◆ Your objective
Can you retype, word for word, the lines of the material from the one containing "important [640, 717]" through the one containing "Andrea (642, 228)", both of those included?

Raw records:
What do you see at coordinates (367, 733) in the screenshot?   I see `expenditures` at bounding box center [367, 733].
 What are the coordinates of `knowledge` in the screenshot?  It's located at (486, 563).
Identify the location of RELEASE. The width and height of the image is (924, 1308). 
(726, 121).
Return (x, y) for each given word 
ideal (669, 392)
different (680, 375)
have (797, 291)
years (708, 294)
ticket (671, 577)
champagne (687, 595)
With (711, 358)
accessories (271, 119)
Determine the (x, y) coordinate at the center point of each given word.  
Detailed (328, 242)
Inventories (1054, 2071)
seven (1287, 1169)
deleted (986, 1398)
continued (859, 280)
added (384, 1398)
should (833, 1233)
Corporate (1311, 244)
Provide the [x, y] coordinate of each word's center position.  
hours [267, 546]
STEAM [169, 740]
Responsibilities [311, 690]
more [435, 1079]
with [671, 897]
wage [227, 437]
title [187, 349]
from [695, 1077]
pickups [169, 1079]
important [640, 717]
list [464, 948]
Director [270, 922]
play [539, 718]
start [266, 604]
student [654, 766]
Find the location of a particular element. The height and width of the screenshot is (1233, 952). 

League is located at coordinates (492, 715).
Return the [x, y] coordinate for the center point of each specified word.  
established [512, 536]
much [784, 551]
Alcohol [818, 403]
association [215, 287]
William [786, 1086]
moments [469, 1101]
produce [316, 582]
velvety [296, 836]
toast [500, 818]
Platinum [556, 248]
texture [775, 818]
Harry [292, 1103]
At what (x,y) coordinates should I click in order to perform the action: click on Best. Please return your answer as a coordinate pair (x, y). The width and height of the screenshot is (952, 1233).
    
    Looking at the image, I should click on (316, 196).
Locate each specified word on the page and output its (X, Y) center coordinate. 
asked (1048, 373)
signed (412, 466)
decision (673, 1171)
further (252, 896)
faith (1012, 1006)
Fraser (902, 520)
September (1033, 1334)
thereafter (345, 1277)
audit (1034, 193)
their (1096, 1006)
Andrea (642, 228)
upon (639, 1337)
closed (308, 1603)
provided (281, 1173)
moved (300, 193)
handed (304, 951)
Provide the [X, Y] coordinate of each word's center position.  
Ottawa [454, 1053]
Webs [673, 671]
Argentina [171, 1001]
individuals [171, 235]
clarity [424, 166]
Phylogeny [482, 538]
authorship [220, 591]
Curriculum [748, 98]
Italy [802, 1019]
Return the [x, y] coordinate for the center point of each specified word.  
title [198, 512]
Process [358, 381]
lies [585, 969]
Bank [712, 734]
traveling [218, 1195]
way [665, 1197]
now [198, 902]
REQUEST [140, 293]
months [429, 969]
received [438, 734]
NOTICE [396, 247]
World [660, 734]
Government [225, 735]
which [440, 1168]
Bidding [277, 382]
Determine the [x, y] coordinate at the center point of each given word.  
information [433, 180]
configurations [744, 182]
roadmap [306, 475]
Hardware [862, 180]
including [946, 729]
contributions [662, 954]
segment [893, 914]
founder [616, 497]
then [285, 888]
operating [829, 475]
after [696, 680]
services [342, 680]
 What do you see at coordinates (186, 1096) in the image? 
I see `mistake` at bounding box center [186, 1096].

◆ Full response
important [640, 717]
list [464, 948]
Director [270, 922]
play [539, 718]
start [266, 604]
student [654, 766]
Find the location of a particular element. The height and width of the screenshot is (1233, 952). 

League is located at coordinates (492, 715).
Return the [x, y] coordinate for the center point of each specified word.  
established [512, 536]
much [784, 551]
Alcohol [818, 403]
association [215, 287]
William [786, 1086]
moments [469, 1101]
produce [316, 582]
velvety [296, 836]
toast [500, 818]
Platinum [556, 248]
texture [775, 818]
Harry [292, 1103]
At what (x,y) coordinates should I click in order to perform the action: click on Best. Please return your answer as a coordinate pair (x, y). The width and height of the screenshot is (952, 1233).
    
    Looking at the image, I should click on (316, 196).
Locate each specified word on the page and output its (X, Y) center coordinate. 
asked (1048, 373)
signed (412, 466)
decision (673, 1171)
further (252, 896)
faith (1012, 1006)
Fraser (902, 520)
September (1033, 1334)
thereafter (345, 1277)
audit (1034, 193)
their (1096, 1006)
Andrea (642, 228)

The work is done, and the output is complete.